I have a splitting headache this morning. Part of this is due to sinuses responding none too kindly to the rain currently dotting the Bay Area, micromanaging the micro-climates to where my current earthly home is doing its best impersonation of my other earthly home in Indiana.  There, if you don’t like the weather wait five minutes and it’ll change.  Here you travel five miles.

The main reason for my throbbing cranium is a lack of sleep last night courtesy of dreams that were anything but dreamy.  They were haunted by the nocturnal twistings of what was already tangled: dealing with my aunt the previous evening when her dementia was running wild, paranoid utterances coming at a rapid clip even as she was forgetting what had been told her thirty seconds earlier.  It’s strange how in the 3 AM playhouse items that are connected in some fashion to reality transform into bizarre worlds of the impossible while feeling perfectly normal.  At least until you wake up and try to make sense of the performance’s last few flickers of light still screaming inside your head.

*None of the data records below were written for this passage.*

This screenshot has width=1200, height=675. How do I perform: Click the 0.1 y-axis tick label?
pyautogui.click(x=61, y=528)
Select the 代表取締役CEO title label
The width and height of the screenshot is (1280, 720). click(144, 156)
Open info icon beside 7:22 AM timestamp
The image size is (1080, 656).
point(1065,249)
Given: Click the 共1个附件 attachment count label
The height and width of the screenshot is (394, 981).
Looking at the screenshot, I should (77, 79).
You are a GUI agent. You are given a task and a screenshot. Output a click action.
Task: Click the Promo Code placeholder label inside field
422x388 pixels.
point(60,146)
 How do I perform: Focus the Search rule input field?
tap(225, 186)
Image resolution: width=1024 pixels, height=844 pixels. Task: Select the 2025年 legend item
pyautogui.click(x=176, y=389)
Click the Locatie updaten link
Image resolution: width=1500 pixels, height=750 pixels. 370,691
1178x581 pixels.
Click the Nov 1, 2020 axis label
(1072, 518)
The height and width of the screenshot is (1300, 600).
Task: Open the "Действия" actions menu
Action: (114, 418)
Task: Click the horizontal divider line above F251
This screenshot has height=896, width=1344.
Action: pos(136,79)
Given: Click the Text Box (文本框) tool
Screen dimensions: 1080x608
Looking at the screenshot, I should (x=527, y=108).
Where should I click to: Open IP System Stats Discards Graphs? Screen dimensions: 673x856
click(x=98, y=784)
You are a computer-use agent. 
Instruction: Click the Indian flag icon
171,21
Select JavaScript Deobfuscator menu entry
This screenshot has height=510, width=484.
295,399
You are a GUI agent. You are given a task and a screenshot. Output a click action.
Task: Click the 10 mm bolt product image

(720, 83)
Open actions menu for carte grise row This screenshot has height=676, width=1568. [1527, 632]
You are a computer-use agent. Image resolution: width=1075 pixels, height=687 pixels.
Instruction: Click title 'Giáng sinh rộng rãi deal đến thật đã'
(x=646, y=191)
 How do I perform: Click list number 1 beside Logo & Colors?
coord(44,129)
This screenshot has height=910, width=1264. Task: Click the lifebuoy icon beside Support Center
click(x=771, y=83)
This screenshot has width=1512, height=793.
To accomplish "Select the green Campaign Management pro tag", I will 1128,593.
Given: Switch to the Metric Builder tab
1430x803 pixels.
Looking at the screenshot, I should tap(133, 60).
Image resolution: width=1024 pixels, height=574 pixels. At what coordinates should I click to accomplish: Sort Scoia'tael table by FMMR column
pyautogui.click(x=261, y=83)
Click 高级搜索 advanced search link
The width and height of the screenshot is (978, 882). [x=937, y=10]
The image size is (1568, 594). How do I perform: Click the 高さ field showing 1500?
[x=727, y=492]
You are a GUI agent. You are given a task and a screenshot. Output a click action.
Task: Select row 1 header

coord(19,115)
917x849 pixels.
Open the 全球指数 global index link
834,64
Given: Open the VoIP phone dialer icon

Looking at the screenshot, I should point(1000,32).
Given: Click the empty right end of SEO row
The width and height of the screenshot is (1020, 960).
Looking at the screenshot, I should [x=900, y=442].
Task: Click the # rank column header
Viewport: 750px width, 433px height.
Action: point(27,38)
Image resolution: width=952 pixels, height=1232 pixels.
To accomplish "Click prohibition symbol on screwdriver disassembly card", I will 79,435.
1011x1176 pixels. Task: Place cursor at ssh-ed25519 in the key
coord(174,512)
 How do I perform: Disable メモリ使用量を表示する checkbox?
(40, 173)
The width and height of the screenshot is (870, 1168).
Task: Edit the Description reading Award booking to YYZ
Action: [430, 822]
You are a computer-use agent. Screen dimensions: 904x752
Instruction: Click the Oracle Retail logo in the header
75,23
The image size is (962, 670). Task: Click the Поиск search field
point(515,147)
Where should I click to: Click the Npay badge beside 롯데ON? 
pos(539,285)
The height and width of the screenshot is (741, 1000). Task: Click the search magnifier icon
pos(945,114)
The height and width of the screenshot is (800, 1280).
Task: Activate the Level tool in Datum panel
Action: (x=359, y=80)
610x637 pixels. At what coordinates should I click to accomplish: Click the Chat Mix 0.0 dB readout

It’s hard watching a loved one fade away.  I suspect most all reading this can nod their head in sad common knowledge, having been there and done that.  It drains you, a different kind of drain than what takes place when the burdens of you living your life become oppressive.  I’ve heard it said how it’s hard to raise your hands in praise when once you lower them they go into empty pockets.  More directly put, when you’re unsettled financially as far as whether there’ll be a job for you tomorrow if in fact you have one today you get scared.  Yes, consider the lilies of the field and all that.  It’s still human to be nervous in troubled times.  Sometimes you want to receive direct reassurance that it’ll be all right.  When it comes to loved ones making a slow departure said reassurances, even should the person be a believer, can be scarce.

Worse yet, some believe themselves to be failures for feeling this way.

Somewhere along the line, we need to hear how the pursuit of holiness does not translate into beating ourselves up for being something other than the epitome of Supersaint Inc.  We do hurt.  We do bleed.  We do get scared, and angry, and all the other emotions those who believe being a Christian translates into being a Spirit-filled Mr. Spock say we shouldn’t be experiencing.

We need to huddle close together and help each other as best we can, for we are all we have on this earth.  We need to spend less time wearing “and we know that in all things God works for the good of those who love Him, who have been called according to his purpose” as an umbrella and more time remembering Solomon’s words “no one can comprehend what goes on under the sun.”  Perhaps then we can be the witness we are called to be, not as the all-conquering and all-knowing but as the one who’s unafraid to admit they don’t know everything but this one thing is known: Jesus is real and alive, and even though you still get smacked around love wins in the end.  There is healing from the hurt.  There is life beyond what we know.

Which is a good thing.

In the meanwhile, let’s admit we’re human.  When we do so, we allow ourselves the privilege of interacting with other humans based on the common experiences of life.  And when despite your humanity you stubbornly cling to the nail-pierced hand, reflecting both Christ’s love and pain, you immediately become far more beautiful to Him than you’ve ever believed possible.